A Gaston County jury found Mark Bradley Carver guilty of the 2008 murder of UNC Charlotte student Irina Yarmolenko based largely on the presence of Carver’s “touch DNA” on Yarmolenko’s car. Testing for touch DNA, which is left when skin cells touch an object, is a relatively new practice.
In a 2-1 vote, the Court of Appeals affirmed the trial court’s denial of Carver’s pre-trial motion to dismiss the charges due to lack of evidence. Judge Linda Stephens, writing for the majority, said that the existence of physical evidence placing Carver at the crime scene permitted an inference that he left it there while committing the crime. In dissent, Judge Robert N. Hunter argued that touch DNA was less reliable than other kinds of DNA testing and couldn’t put Carver at the scene at the time the murder occurred, and that the majority placed too much reliance on it. (Lawyers Weekly covered that decision in the June 18 story, “Touch DNA up for scrutiny.”)
The Supreme Court declined to weigh in on the dispute, affirming the Court of Appeals’ decision in a per curiam opinion without comment.
The court also disposed of another criminal case without articulating any reasoning. In State v. Baysden, the Court of Appeals held that the state’s Felony Firearms Act was unconstitutional as applied to a Wake County man whose last felony conviction was for selling marijuana in 1977.
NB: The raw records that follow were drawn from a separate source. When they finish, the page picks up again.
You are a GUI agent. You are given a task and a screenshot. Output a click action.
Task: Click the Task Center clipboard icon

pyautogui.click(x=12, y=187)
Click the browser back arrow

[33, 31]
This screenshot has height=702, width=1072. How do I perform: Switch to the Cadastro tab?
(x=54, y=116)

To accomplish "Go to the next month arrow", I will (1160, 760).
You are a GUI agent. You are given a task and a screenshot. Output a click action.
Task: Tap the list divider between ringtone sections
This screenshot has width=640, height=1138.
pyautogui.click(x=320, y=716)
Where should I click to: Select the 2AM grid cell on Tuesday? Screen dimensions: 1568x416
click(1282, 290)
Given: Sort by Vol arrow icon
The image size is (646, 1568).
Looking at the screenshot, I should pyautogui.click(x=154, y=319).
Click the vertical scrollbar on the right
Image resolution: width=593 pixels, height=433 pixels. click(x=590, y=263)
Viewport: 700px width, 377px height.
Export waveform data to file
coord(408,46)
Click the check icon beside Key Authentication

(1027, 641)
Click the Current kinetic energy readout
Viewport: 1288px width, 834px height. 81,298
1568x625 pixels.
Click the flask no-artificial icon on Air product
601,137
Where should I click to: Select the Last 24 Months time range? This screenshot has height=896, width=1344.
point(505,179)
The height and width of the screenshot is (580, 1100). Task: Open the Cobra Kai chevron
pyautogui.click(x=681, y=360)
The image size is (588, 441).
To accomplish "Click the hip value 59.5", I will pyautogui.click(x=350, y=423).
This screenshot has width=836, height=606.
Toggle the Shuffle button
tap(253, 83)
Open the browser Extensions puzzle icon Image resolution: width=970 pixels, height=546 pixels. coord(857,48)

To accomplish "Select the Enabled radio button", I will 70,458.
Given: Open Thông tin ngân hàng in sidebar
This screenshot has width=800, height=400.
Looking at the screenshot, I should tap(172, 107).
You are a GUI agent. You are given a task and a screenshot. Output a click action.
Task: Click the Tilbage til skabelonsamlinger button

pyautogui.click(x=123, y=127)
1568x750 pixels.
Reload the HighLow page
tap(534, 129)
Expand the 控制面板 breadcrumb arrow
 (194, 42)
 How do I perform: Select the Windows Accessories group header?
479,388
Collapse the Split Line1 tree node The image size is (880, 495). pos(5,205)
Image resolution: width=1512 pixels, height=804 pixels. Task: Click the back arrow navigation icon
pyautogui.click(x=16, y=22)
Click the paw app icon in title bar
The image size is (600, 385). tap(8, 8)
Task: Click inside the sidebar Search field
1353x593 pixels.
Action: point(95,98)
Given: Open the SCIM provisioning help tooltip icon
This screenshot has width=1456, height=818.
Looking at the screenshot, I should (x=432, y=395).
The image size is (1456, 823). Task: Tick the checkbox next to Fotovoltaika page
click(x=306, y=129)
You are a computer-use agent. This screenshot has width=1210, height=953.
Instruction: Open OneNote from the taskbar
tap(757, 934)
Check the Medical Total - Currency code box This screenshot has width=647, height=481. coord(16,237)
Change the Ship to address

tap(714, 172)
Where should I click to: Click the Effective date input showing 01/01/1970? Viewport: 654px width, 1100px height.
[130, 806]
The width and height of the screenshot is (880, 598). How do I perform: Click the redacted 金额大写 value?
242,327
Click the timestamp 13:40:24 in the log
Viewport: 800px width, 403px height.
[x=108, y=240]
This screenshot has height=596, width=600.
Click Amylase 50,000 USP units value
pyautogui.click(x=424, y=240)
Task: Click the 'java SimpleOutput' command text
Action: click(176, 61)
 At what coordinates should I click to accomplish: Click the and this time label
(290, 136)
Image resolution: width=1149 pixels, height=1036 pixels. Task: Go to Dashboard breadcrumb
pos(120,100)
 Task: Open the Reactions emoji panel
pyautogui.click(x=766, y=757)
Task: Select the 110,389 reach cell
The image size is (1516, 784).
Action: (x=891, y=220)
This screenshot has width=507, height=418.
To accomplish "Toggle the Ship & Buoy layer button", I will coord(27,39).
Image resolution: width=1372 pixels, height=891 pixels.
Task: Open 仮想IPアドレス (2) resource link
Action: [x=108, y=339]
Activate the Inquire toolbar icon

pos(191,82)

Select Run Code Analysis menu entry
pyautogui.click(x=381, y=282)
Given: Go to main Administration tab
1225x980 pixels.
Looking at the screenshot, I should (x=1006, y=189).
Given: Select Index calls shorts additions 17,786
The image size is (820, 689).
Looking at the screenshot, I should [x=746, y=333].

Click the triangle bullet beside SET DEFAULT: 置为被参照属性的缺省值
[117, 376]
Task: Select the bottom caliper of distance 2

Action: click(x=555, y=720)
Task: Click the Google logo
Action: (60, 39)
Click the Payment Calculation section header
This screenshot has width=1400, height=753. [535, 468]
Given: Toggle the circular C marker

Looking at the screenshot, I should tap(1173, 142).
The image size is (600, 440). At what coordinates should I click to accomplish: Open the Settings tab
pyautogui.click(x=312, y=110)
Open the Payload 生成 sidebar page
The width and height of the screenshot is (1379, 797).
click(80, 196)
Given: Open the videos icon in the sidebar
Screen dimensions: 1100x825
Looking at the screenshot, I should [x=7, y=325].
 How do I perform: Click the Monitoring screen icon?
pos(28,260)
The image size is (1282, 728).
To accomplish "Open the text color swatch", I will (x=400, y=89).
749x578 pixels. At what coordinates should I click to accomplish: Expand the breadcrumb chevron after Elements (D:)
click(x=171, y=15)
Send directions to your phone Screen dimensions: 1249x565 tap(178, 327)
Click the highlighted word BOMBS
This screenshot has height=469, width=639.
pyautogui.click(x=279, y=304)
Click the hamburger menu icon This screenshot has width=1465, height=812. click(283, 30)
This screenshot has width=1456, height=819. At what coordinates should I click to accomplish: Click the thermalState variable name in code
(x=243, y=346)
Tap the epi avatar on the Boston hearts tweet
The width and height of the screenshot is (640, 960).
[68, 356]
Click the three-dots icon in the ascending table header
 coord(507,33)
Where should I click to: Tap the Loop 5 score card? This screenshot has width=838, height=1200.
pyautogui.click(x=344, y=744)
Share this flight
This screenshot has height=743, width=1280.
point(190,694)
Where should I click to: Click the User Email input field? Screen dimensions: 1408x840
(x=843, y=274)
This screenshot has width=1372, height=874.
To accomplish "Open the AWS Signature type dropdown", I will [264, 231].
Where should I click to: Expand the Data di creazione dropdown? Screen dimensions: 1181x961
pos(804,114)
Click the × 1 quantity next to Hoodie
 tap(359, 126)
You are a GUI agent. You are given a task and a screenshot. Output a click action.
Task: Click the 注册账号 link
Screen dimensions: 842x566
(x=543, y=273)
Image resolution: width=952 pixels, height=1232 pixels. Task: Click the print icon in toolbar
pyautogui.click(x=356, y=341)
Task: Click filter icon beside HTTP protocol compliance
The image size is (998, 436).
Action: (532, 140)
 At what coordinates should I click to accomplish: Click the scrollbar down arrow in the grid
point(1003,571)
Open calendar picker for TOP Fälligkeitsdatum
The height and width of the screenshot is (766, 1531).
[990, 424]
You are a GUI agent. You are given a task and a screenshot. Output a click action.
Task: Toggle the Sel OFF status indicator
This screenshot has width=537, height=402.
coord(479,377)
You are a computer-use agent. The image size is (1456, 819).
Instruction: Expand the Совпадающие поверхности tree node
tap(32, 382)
The case came up for automatic review because of a dissent by then-Judge Cheri Beasley. Beasley is now a Supreme Court Justice, and she recused herself from the case. With only six justices hearing the case, the court split, 3-3. The split means that the Court of Appeals’ decision is left standing, but without value as precedent.
Baysden was represented by attorney Dan Hardway, who devotes much of his practice to representing felons seeking restoration of their firearms rights and has many such cases currently pending in the state courts. Hardway spoke to Lawyers Weekly about a related case in the Jan. 7 story “Does a ten-time felon get a gun?”